Task requirements: Please copy the following lines from the material word for word: begin at the line containing "Task: Lock the" and stop after the line containing "[x=294, y=47]". Give those lines only.

Data entries:
..............................

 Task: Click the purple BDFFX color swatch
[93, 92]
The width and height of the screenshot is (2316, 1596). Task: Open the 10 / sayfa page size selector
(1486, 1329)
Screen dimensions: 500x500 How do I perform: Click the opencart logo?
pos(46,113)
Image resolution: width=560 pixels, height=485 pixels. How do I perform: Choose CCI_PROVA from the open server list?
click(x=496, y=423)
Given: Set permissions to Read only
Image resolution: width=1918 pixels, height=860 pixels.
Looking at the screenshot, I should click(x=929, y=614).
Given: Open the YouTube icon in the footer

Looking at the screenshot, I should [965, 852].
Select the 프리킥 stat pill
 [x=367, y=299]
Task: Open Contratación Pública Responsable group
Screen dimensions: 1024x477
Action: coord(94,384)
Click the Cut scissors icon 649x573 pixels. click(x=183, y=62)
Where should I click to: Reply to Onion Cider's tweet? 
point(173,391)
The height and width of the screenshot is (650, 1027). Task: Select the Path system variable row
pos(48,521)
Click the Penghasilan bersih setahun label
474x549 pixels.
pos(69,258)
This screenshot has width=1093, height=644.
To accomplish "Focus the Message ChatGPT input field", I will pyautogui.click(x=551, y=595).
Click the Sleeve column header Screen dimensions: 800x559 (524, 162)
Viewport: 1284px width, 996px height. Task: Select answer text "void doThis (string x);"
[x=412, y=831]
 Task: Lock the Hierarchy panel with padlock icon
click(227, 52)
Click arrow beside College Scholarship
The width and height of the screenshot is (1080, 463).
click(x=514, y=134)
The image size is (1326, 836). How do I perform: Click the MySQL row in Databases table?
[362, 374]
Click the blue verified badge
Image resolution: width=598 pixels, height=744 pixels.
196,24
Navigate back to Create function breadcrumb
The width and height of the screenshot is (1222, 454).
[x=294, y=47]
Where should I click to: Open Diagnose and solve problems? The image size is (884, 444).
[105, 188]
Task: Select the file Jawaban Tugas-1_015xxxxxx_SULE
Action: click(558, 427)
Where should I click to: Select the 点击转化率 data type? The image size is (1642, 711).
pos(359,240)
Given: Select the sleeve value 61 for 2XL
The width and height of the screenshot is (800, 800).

..............................

Written answer:
 Task: Lock the Hierarchy panel with padlock icon
click(227, 52)
Click arrow beside College Scholarship
The width and height of the screenshot is (1080, 463).
click(x=514, y=134)
The image size is (1326, 836). How do I perform: Click the MySQL row in Databases table?
[362, 374]
Click the blue verified badge
Image resolution: width=598 pixels, height=744 pixels.
196,24
Navigate back to Create function breadcrumb
The width and height of the screenshot is (1222, 454).
[x=294, y=47]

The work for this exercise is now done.